Mind you there's already a mechanism for extending functionality: extension commands. You can simply provide west extension commands that are "simple" wrapper commands.
Correct me if I'm wrong, but I think you've pointed out sharing alias commands, which can be done just as easy with extension commands.

[thorsten-klein]

I'm going to be honest here, that I'm not keen on adding these configuration drop-ins.

Thanks for the honest feedback! 👍🏻

Correct me if I'm wrong, but I think you've pointed out sharing alias commands:

I assume we’re not the first ones who’d like to share a company-wide west configuration within a repository, are we?

That was just one example that came to mind. For instance, we’d also want to ensure that auto-cache is enabled, or define a default build.board.

On the other hand, I also agree that this relatively small use case might not justify adding a large feature like configuration drop-ins. So I am also open for any other solutions for our use case.

---

So, to summarize our use case again:

At our company, we’d like to maintain a company-wide west configuration with default values.
We want to make sure some config values are always set — either explicitly by the user in their local config, or by falling back to the defaults from our company-wide config.
Of course, users must always be able to override any company-wide values.

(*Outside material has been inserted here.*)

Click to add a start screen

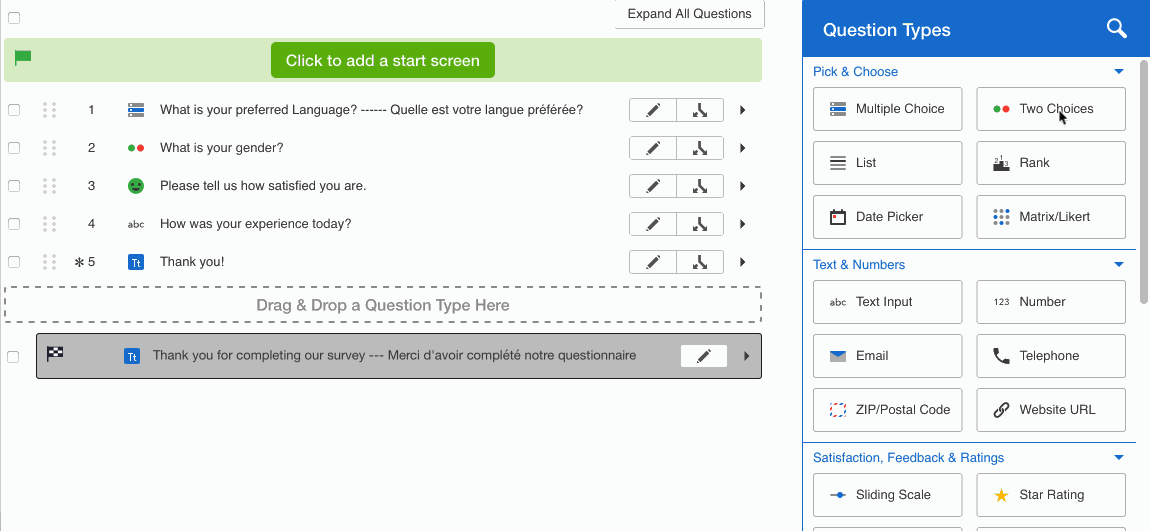pyautogui.click(x=383, y=60)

Without a “drop-in configs” feature, here’s how we tried to approach it:

Approach 1:
We could check in our .west/config file into the repository to share it across the team.
The downside is that any local change by a user would appear as a Git diff.
Additionally, nested .west folders don’t work well (for example, if this repository is later integrated into another app).
Result: This is not a good idea.

Approach 2:
We have a bootstrapping script that runs west init, west update. This script could also call west config section.key value to ensure the expected values are set. However, this command overwrites existing values — no matter if the user has intentionally changed them, or if they simply have outdated values (previous defaults).
What would be your recommendation for handling this?
Result: This is not a good idea.

---

Do you see the challenge we’re facing? What would your suggested (existing) solution?

[marc-hb]

I’ve found a few examples of tools that support drop-in configurations:

As mentioned before in #847, sudo find /etc /usr -name '*.d' -type d shows more than 100 examples on one of my linux systems. This "divide and conquer" configuration approach has quickly become universal; @thorsten-klein's issue is really not special. Most Linux kernel builds are configured with Kconfig "fragments"; the kernel has scripts/kconfig/merge_config.sh and other scripts for that. From https://docs.zephyrproject.org/latest/build/snippets/design.html

• able to combine multiple types of configuration: snippets make it possible to store multiple different types of build system settings in one place, and apply them all together

Dropins are part of the bigger "configuration as code" approach; they enable it.

While not exactly it, the flexibility to move files in and out of .d directories would be a useful alternative to solve the #429 use case.

[pdgendt]

Why also have .ini files included? This is not how it's documented above

All files inside a drop-in directory must use `.conf` extension and are
loaded in **alphabetical order**.

[pdgendt]

There is a subtle difference here, but one nonetheless. Before we were able to determine a difference between a missing key or an entire missing section, we no longer have that difference.

[pdgendt]

The comment at the start of the function would indicate that west extension commands could rely on it?

        # Internal API for main to use to maintain backwards
        # compatibility for existing extensions using the legacy
        # function-and-global-state APIs.